CA Nancy, 5e ch. com., 30 mai 2018, n° 18-00163

NANCY

Arrêt

Infirmation

PARTIES

Demandeur :

Biomasa Ecoforestal de Villacanas SLU (Sté), Vapormatra SAU (Sté)

Défendeur :

Alphatrade (SA), Alpha Distribution (Sasu)

COMPOSITION DE LA JURIDICTION

Président :

Mme Diepenbroek

Conseillers :

MM. Soin, Brisquet

T. com. Val de Briey, du 24 oct. 2017

24 octobre 2017

FAITS, PROCÉDURE et PRÉTENTIONS des PARTIES :

Selon assignation du 18 avril 2016, la société de droit luxembourgeois Alphatrade se prévalant d'un contrat de distribution exclusive des poêles à pellets fabriqués par les sociétés de droit espagnol Biomasa Ecoforestal de Villacanas SAU et Vapormatra SAU sous la marque Ecoforest, les a fait citer devant le Tribunal de commerce de Val de Briey aux fins de les voir condamner au paiement de dommages et intérêts pour rupture brutale des relations contractuelles.

La société Alphatrade a fait l'objet d'un jugement de faillite en date du 25 mai 2016. Me X, ayant été désignée comme curateur à la faillite, est intervenue à la procédure.

Me Y, ès qualités de liquidateur de la société Alpha distribution, société d'exploitation créée par la société Alphatrade pour développer son activité de distribution en France, est également intervenu à la procédure aux fins de voir déclarer les défenderesses responsables de la faillite de la société et condamnées à l'indemniser de son préjudice.

La société de droit espagnol Biomasa Ecoforestal de Villacanas SLU (ci-après Biomasa) est intervenue volontairement à la procédure comme venant aux droits de la société Biomasa Ecoforestal de Villacanas SAU.

Par jugement en date du 24 octobre 2017, le Tribunal de commerce de Val de Briey a rejeté l'exception d'incompétence territoriale soulevée par les défenderesses mais a soulevé d'office son incompétence matérielle au profit du Tribunal de commerce de Nancy, en application de l'article D. 442-3 du Code de commerce, s'agissant d'un litige relatif à la rupture d'une relation commerciale établie.

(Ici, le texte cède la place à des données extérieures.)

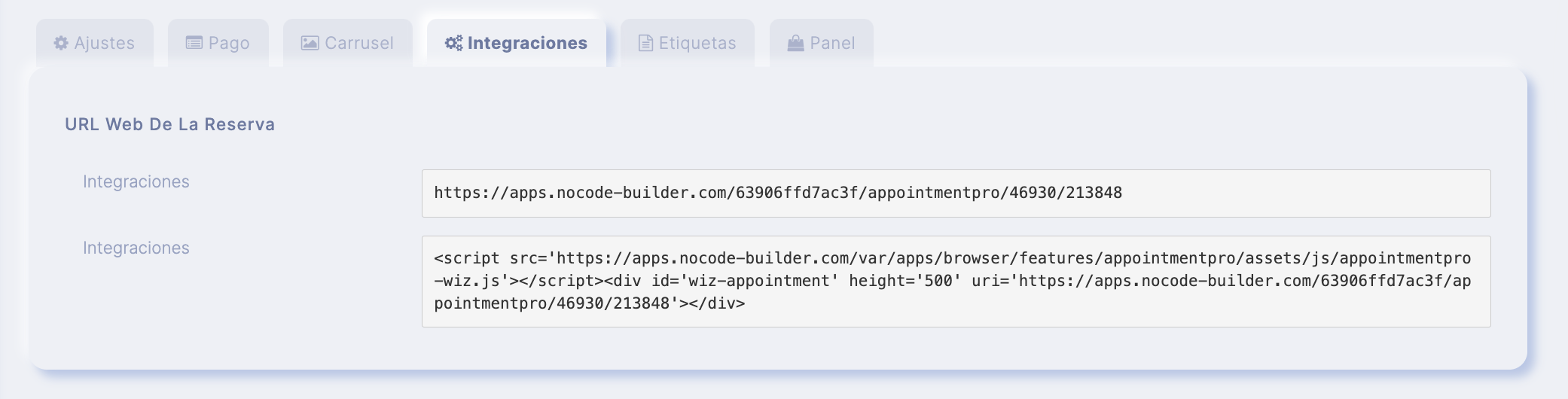Click the credit card icon on Pago tab

coord(194,43)
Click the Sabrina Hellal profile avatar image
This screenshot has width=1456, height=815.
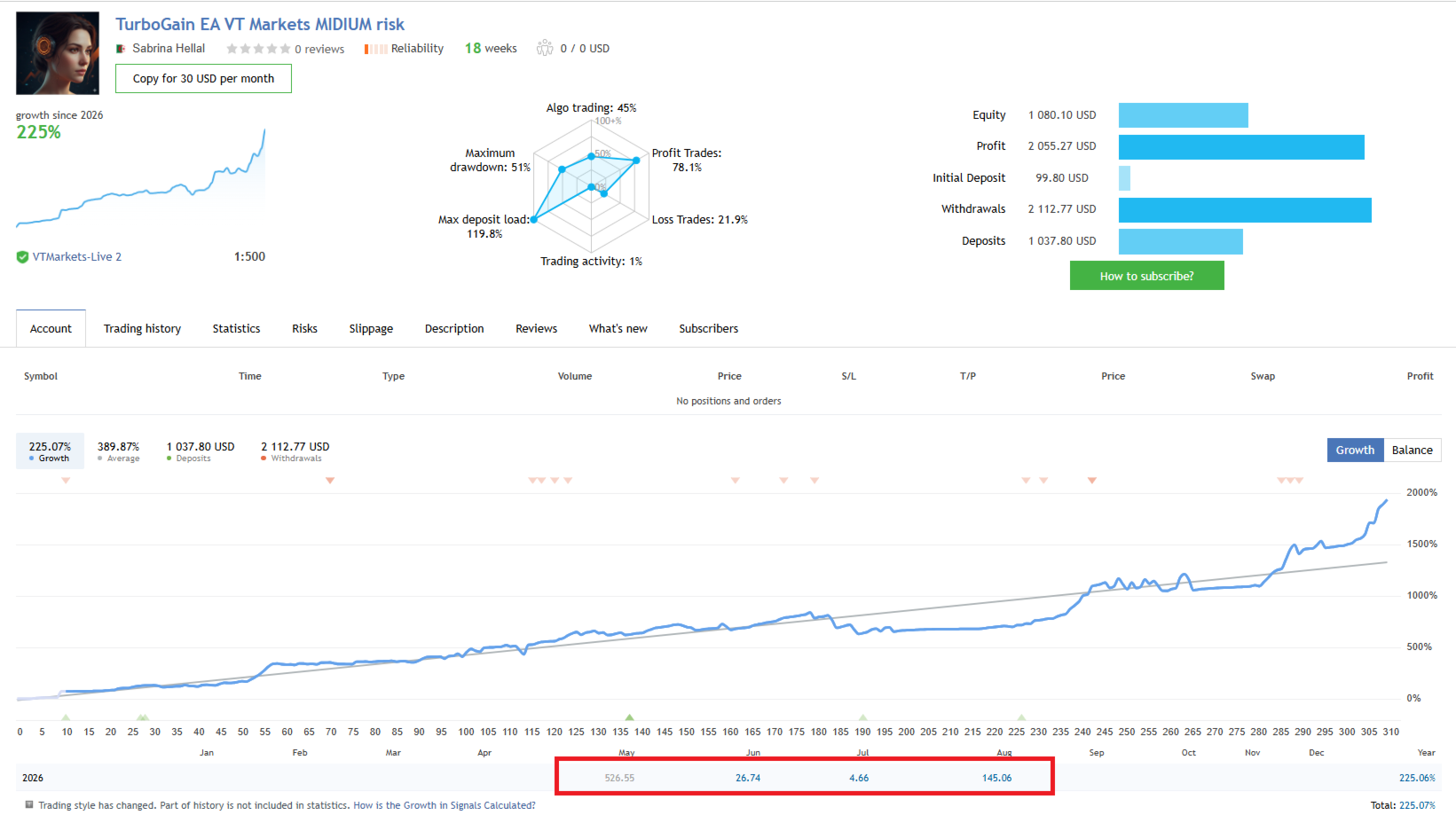click(58, 53)
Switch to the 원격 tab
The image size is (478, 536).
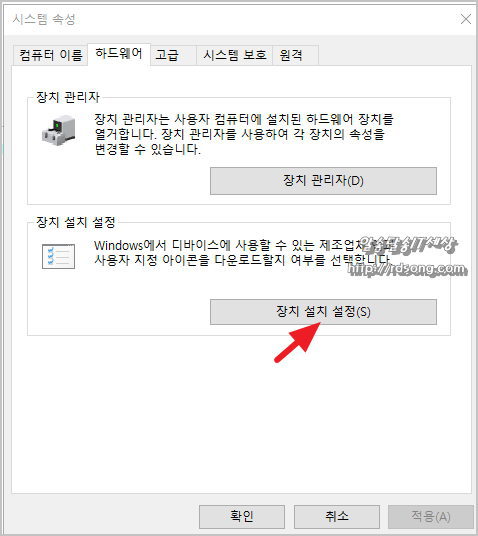pos(291,55)
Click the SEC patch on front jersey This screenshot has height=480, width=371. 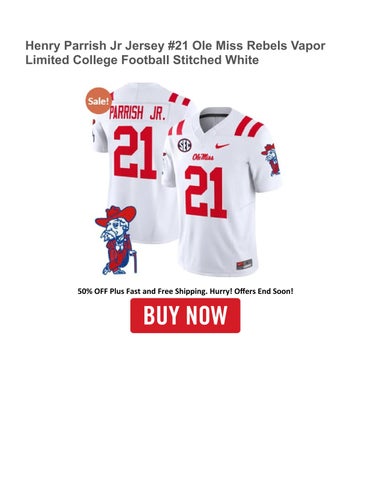[184, 145]
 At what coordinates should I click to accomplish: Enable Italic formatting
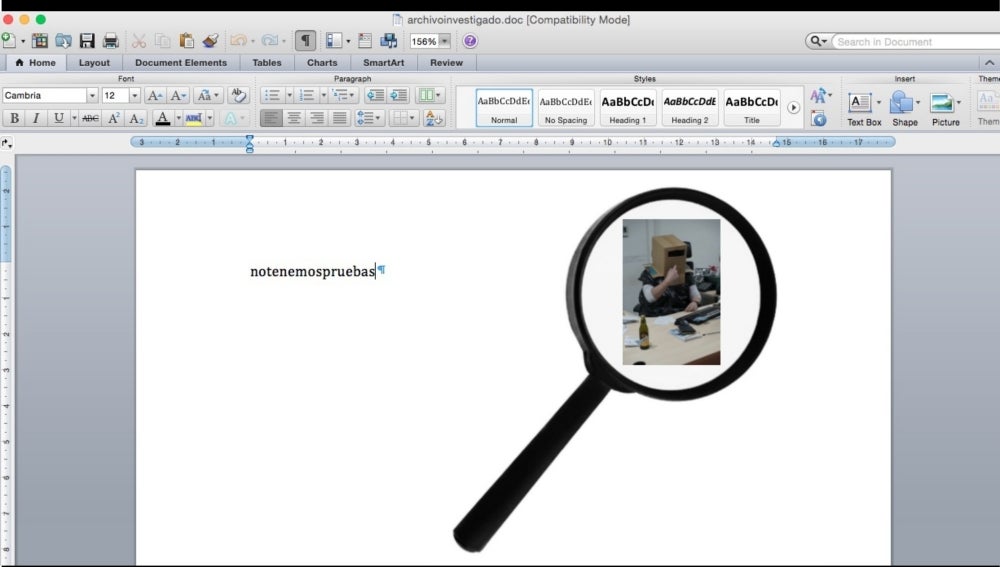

Les sociétés Biomasa Ecoforestal de Villacanas SLU et Vapormatra SAU ont interjeté appel de ce jugement le 17 janvier 2018 et ont été autorisées à assigner à jour fixe.

Aux termes des conclusions de leurs assignations, les appelantes demandent à la cour d'infirmer le jugement entrepris, de dire et juger que le Tribunal de commerce de Val de Briey et plus généralement les juridictions commerciales françaises, sont incompétentes pour statuer sur le litige qui relève des juridictions luxembourgeoises en application du règlement (UE) n° 1215/12 du 12 décembre 2012 et de renvoyer les intimés à mieux se pourvoir. Elles sollicitent, chacune, le versement d'une indemnité de procédure de 5 000 euros en application de l'article 700 du Code de procédure civile.

Au soutien de leur appel, elles font valoir que la société Alphatrade a son siège au Luxembourg, elles-même en Espagne et que seule l'intervenant volontaire a son siège en France. Elles considèrent que c'est à tort que le tribunal a retenu la compétence des juridictions commerciales françaises en considérant que le contrat s'était exécuté en France, s'agissant du lieu de distribution des produits.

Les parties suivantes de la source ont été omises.